Rogers Schooting School
I took over Norwegian Distribution for Safariland in 1999 and as a result I was invited to visit Rogers’ Shooting School in Ellijay Georgia. This turned out to be a most interesting experience and there is no question that Rogers Pneumatic Target system is a great training tool. I have the greatest respect for Bill Rogers and I recommend his school highly. If you need to get your ego adjusted, just sign up for a class and your scales will quickly be calibrated. However, if you do not have good basic skills, you might want to think twice.

I was invited to shoot as part of a class Bill was running at the time and I borrowed a G17 and a Safariland 560 holster. I went on to shoot a score of 117 on the test, without trying to memorize the order of target appearance too much. I just shot the targets the same way I would shoot in a Steel Challenge Competition and saw no reason why not. However, the school doctrine was a hard front sight focus, even in target transitions and pinning the trigger after each shot (or so they said). A few years later I returned with a group of Scandinavian LE/MIL and we hold the School record to this day. (I may have to ask Ronnie again).

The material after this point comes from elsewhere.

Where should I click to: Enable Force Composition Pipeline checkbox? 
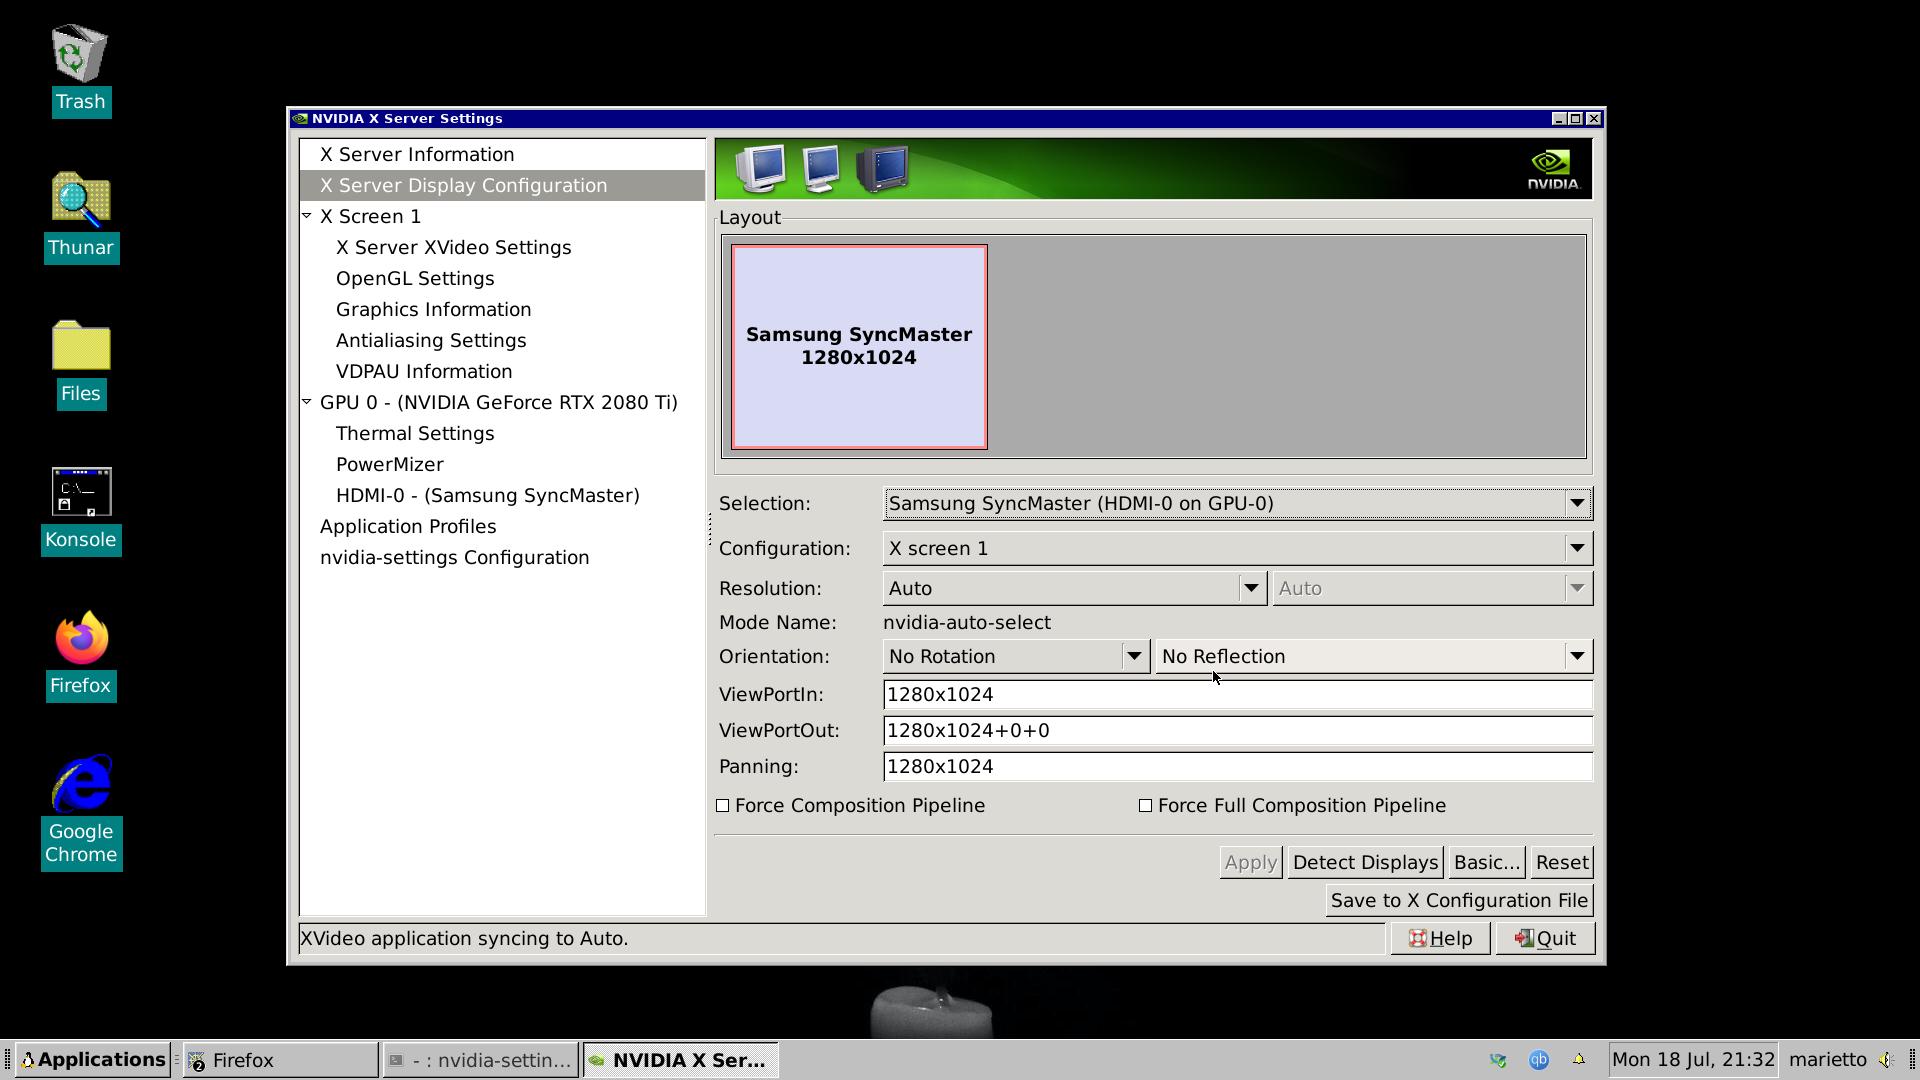[723, 806]
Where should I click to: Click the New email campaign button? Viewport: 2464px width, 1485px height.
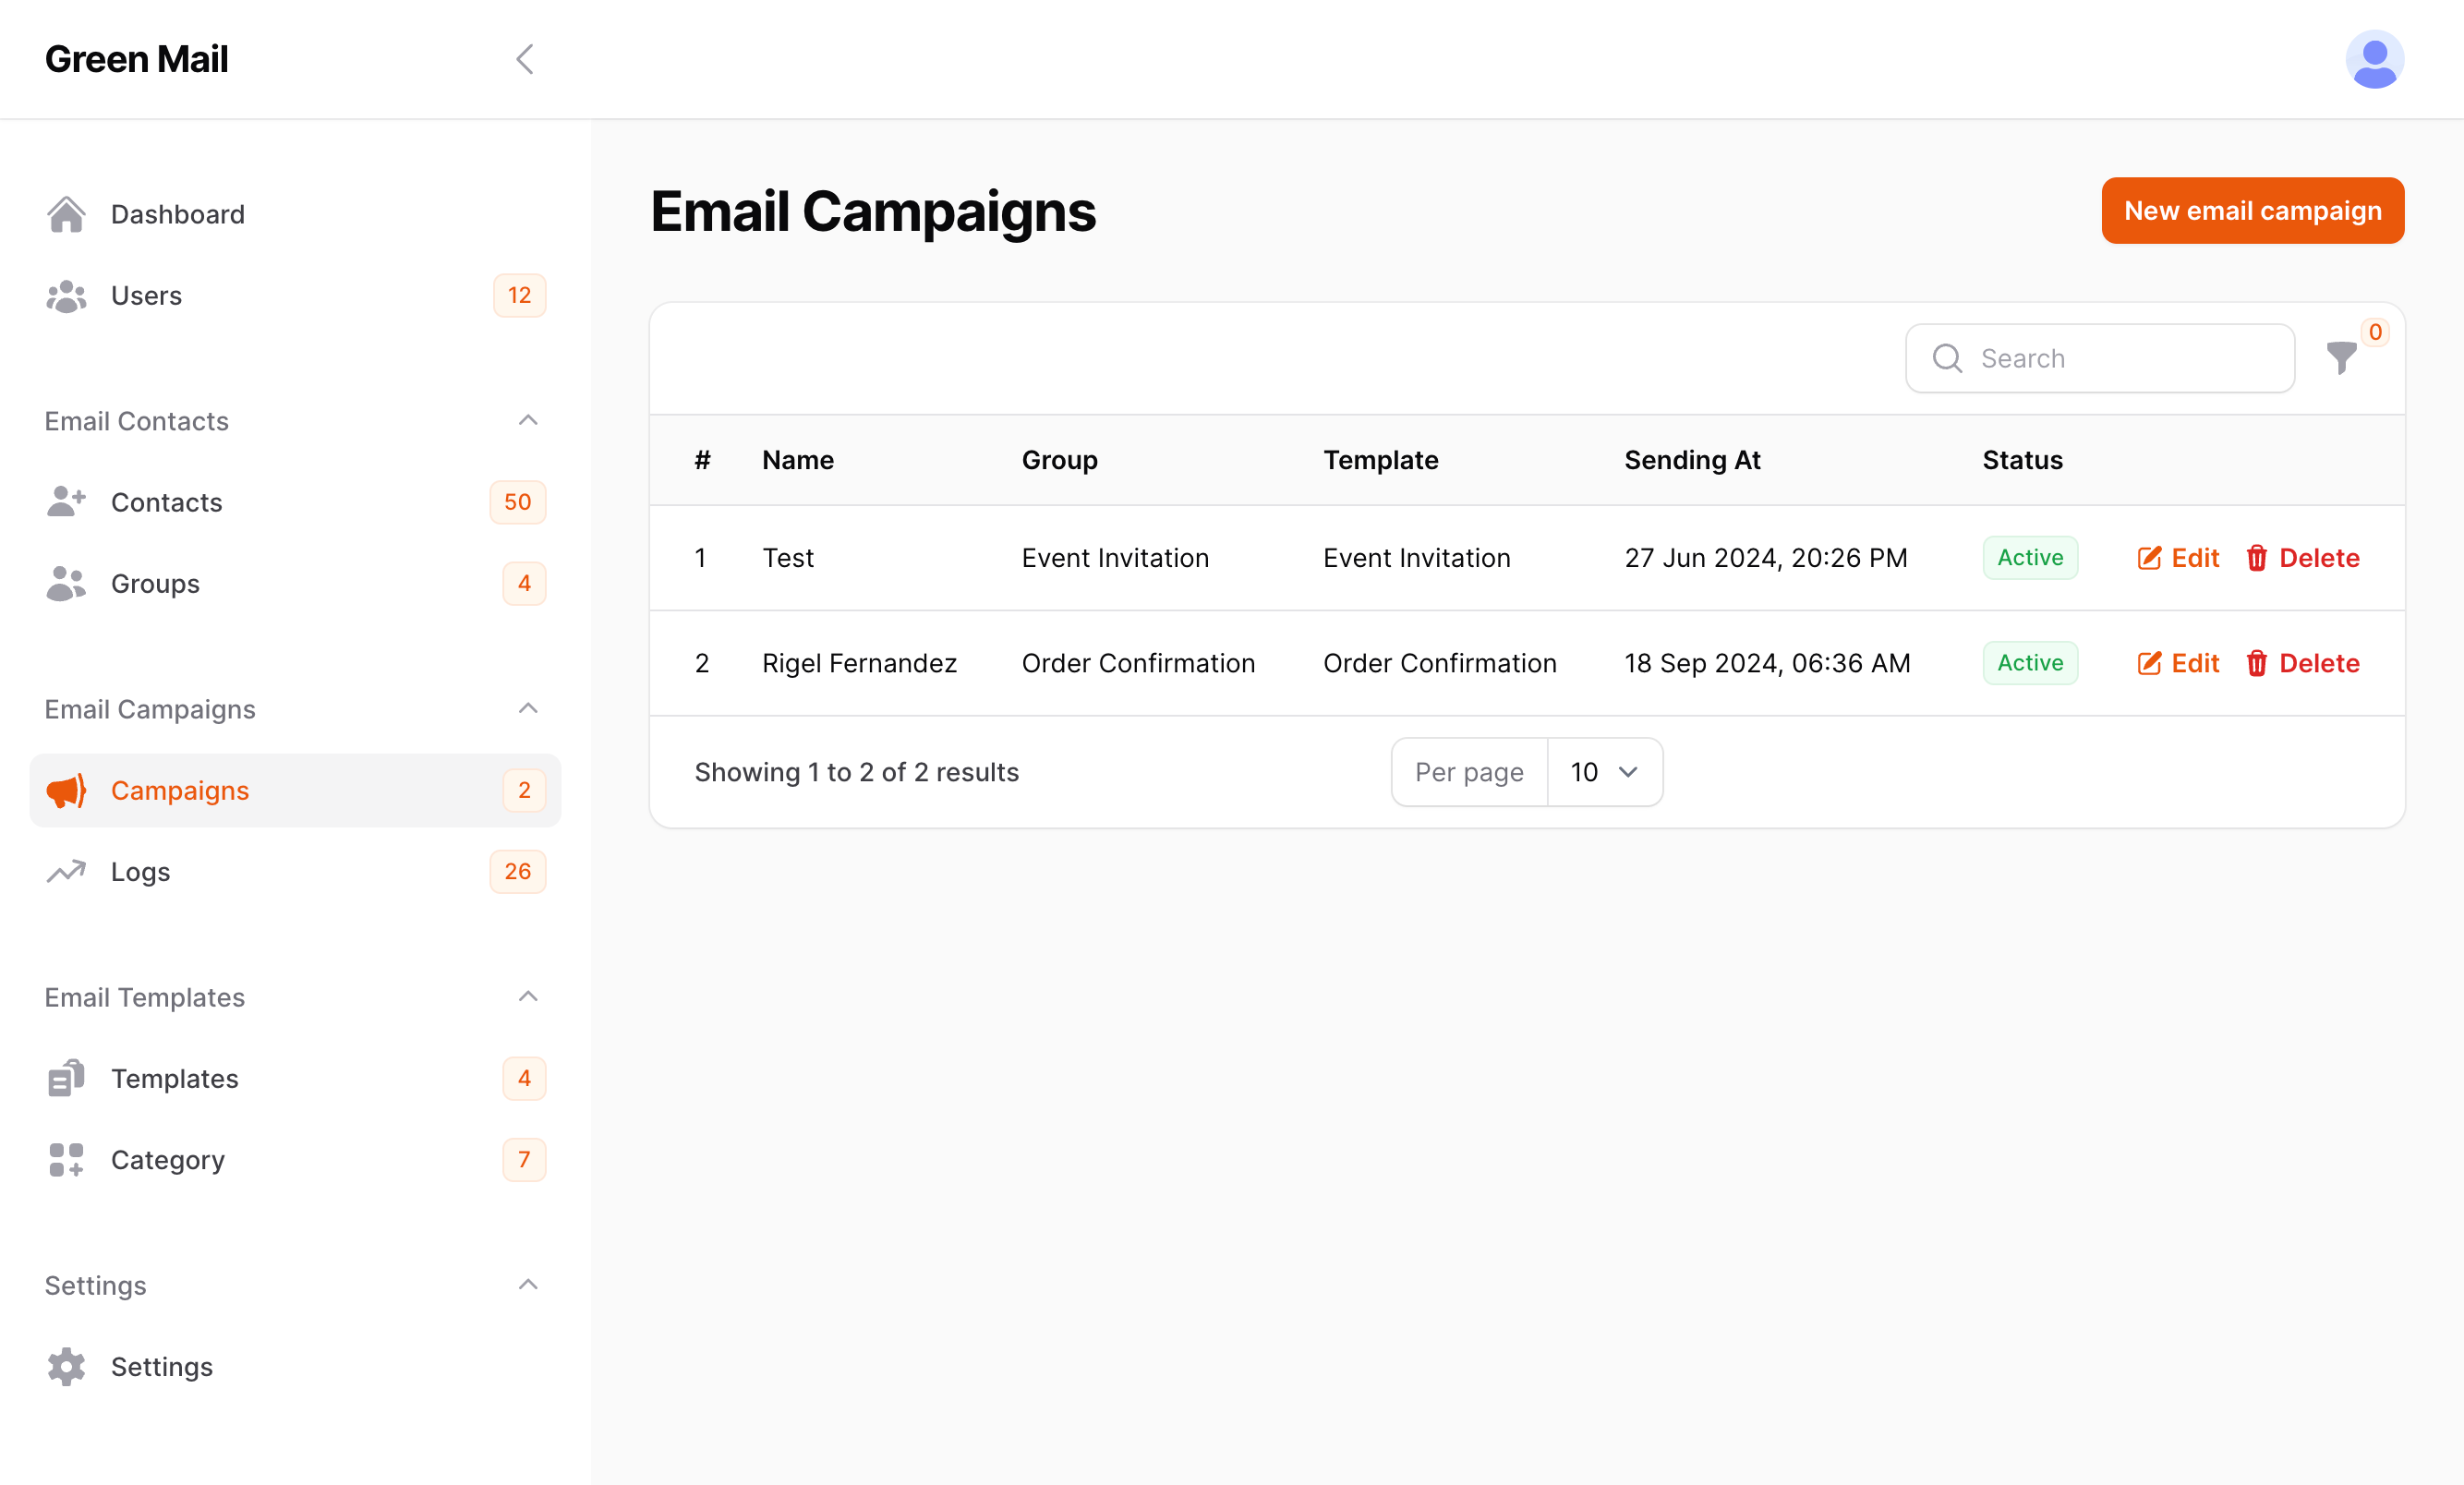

I have my two Rogers’ Gold pins and they are no easy to come by. Yes! Taking the Rogers classes did make us better shooters and certainly revealed some weaknesses that needed to be addressed, but more than anything it confirmed that our way of shooting proved itself in that context as well.

 

Rob Leatham
This one is easy. There is no better instructor on the planet. Rob is able to spot problems that others will not and he has all the tools to correct fix said problems. I have spent weeks on the range with Rob and its always an eye-opener. More than anything, I was pleased to see that there was very little conflict between Robs teachings and what we were doing already, especially when it comes to trigger manipulation. A truly great guy and a magnificent instructor.

 

Michael Voigt
Mike taught us more about carbine shooting in 3 days than we had learned over almost a lifetime. He was also one of the nicest and most intelligent people I have ever had the pleasure of knowing. Sadly Mike passed not too long ago.